4 of 397 comments (clear)

  1. FCC Rules Part 15 by doas777 · · Score: 4, Interesting

    whatever happend to the label on the bottom of everything, which states that:
    "This device complies with Part 15 of the FCC rules. Operation is subject to the following two conditions: (1) the device may not cause harmful interference, and (2) the device must accept any interference received, including interference that may cause undesirable operation."

    obviously the folks that made my PC speakers obeyed those rules, so why is apple getting away with breaking condition 1?

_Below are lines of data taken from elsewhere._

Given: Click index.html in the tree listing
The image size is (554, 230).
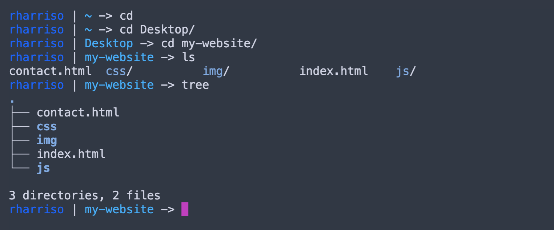Looking at the screenshot, I should 71,154.
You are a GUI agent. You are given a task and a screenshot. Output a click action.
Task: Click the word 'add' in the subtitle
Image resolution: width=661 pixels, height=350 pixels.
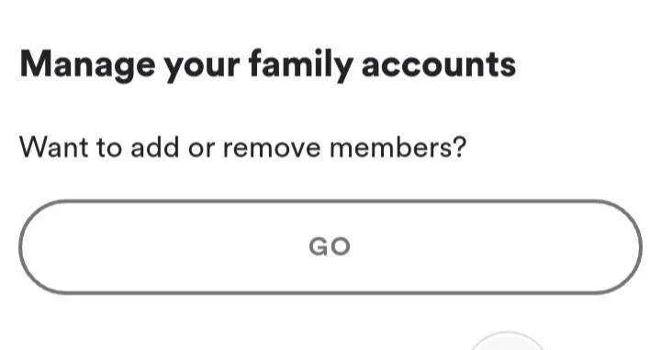tap(155, 147)
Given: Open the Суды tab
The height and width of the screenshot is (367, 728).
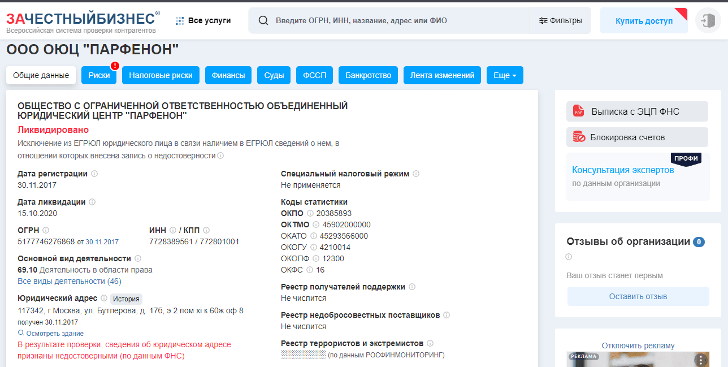Looking at the screenshot, I should click(x=274, y=75).
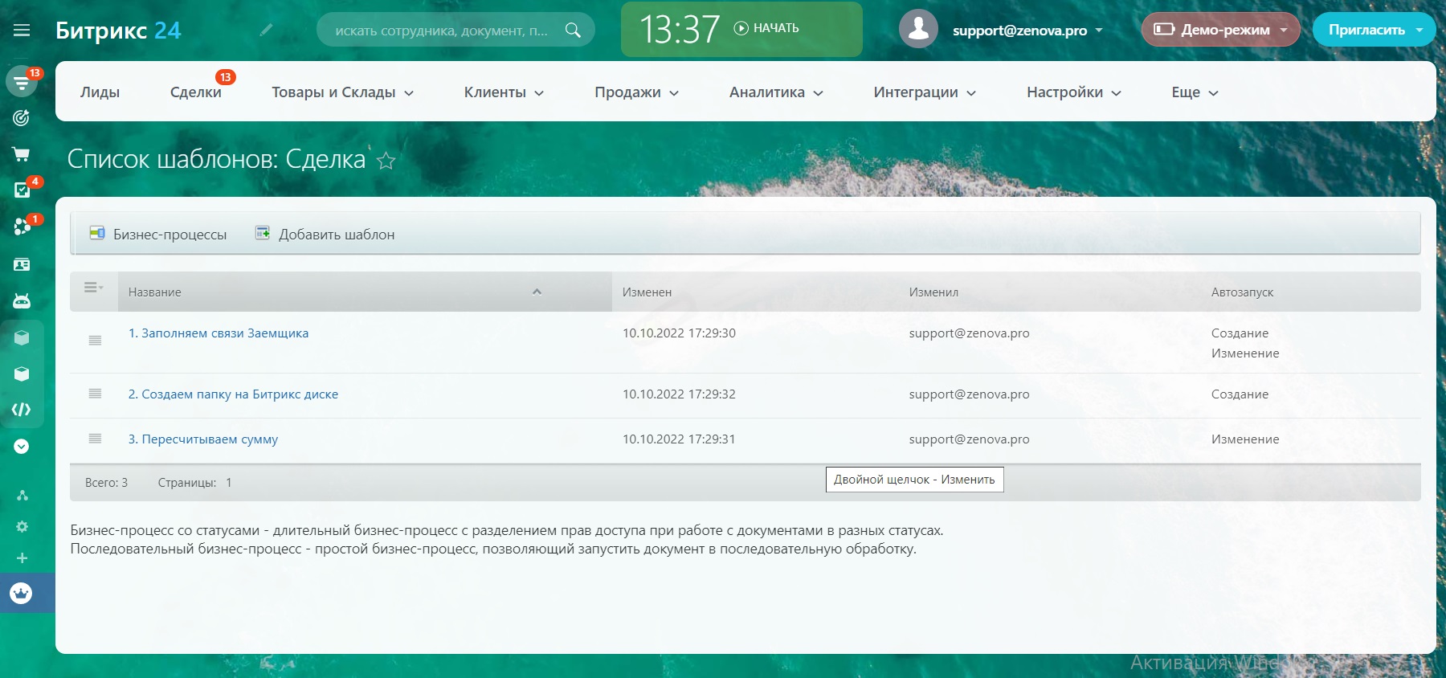Open the developer code brackets sidebar icon

[x=22, y=410]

  2. Re:Nothing to see here. by HotNeedleOfInquiry · · Score: 4, Interesting

    Aircraft COM receivers are particularly sensitive to cellphone interference. If I forget and leave mine on when I fly, I get a very distinctive da-da-daaa da-da-daaa da-da-daaa every few minutes over the radio. From any cell phone.

    --
    "Eve of Destruction", it's not just for old hippies anymore...
  3. Re:Nothing to see here. by Midnight+Thunder · · Score: 5, Interesting

    Mod parent up. Cell phones have been doing this since my old Nokia to my new Blackjack II.

    Yup and with some computers you hear static over the speakers before the cell phone rings.

    --
    Jumpstart the tartan drive.
  4. You beat me to it by jshackney · · Score: 5, Interesting

    I was going to chime in along those lines as well. This is hardly news. When the weather is ideal at departure and destination, I usually tell my pax they don't have to turn their phones off. When the weather is bad and I'm going to be shooting the ILS to minimums, the last thing I want to hear is seven or eight phones ticking in my headset from the initial approach fix to the DA.

    Some phones seem to be worse than others and it sounds like the iPhone may validate the FAA's position on cell phones.